THE PROBLEM>
Transcribe every entry word for word, but drop the pictures.

RECORDS TO USE>
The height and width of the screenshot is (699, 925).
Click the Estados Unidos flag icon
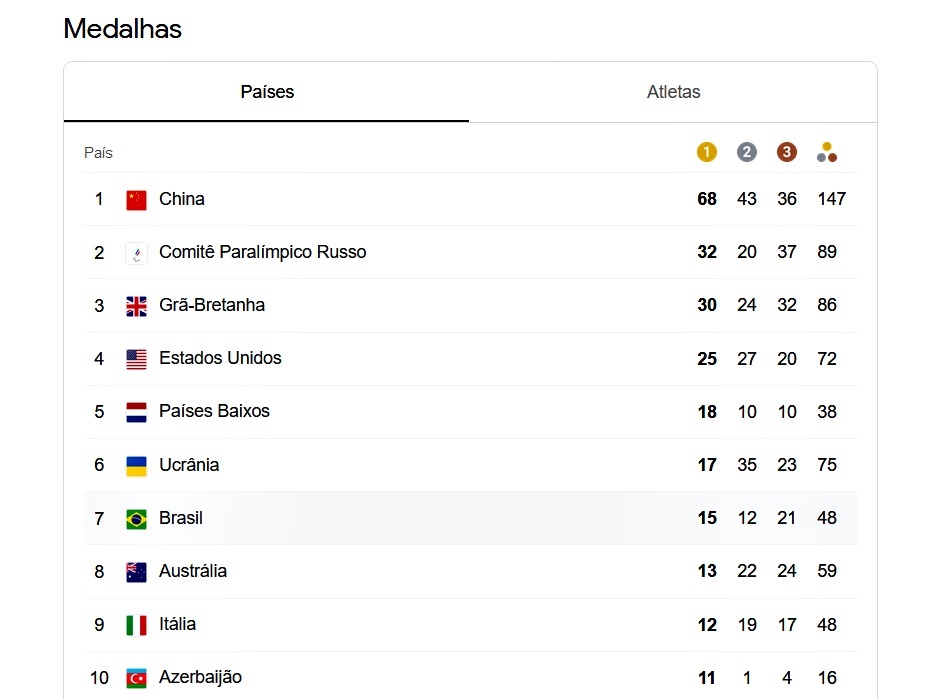click(x=136, y=359)
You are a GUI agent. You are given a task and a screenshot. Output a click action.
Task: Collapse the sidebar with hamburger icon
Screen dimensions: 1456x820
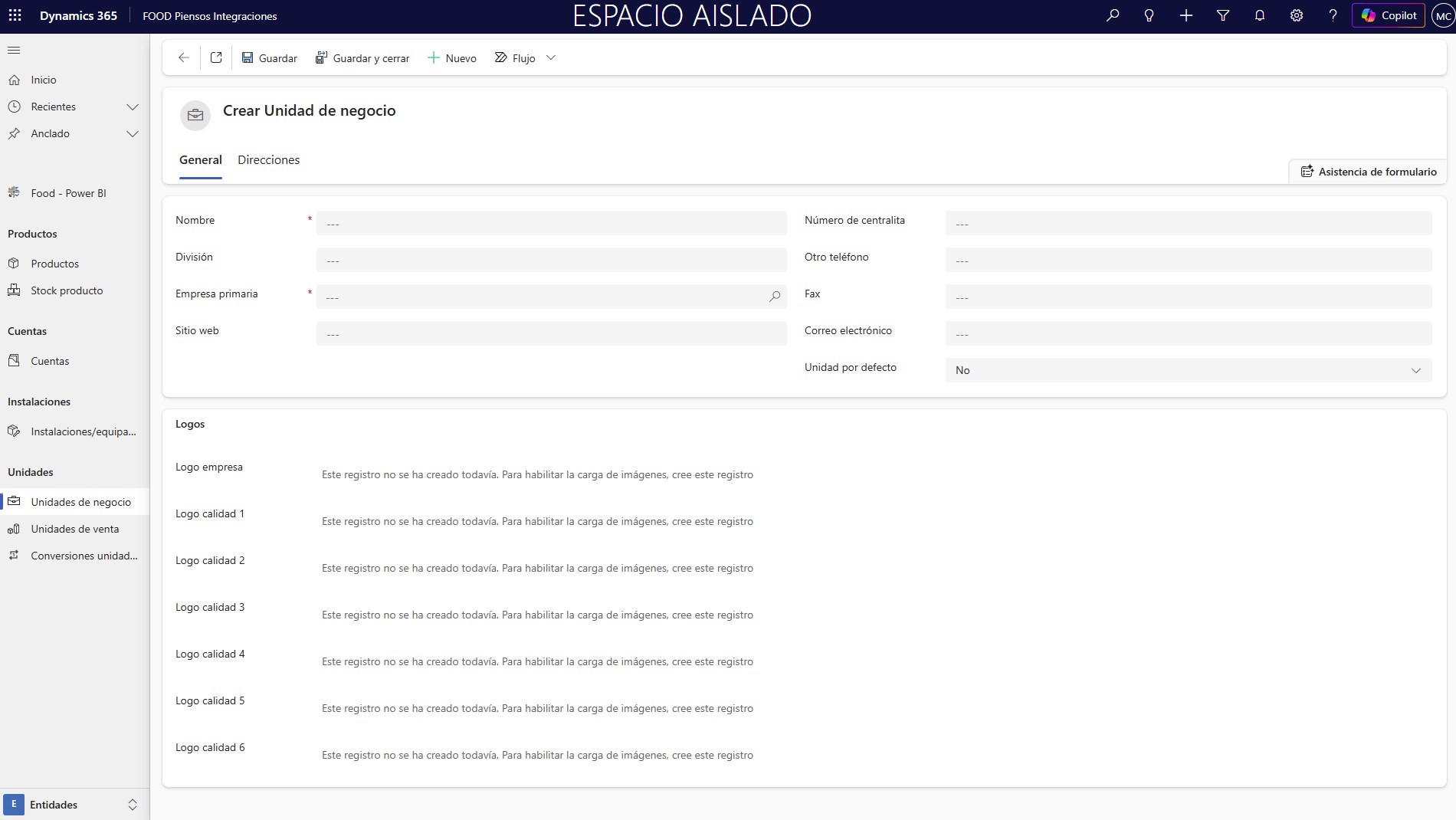pyautogui.click(x=14, y=51)
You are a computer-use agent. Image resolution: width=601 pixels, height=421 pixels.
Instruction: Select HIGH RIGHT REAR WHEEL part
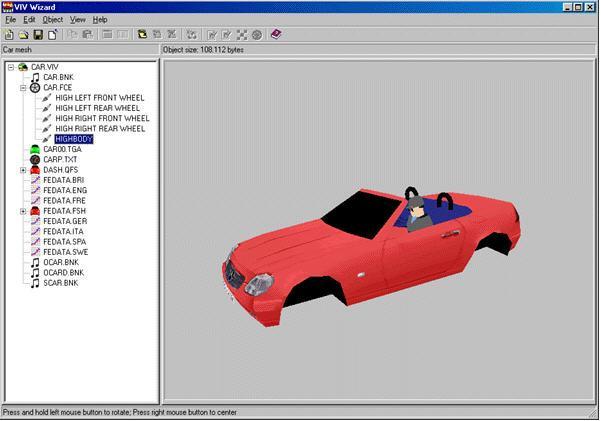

ANSWER TO THE EXERCISE>
The height and width of the screenshot is (699, 925).
Click the Estados Unidos flag icon
click(x=136, y=359)
You are a GUI agent. You are given a task and a screenshot. Output a click action.
Task: Collapse the sidebar with hamburger icon
Screen dimensions: 1456x820
pyautogui.click(x=14, y=51)
You are a computer-use agent. Image resolution: width=601 pixels, height=421 pixels.
Instruction: Select HIGH RIGHT REAR WHEEL part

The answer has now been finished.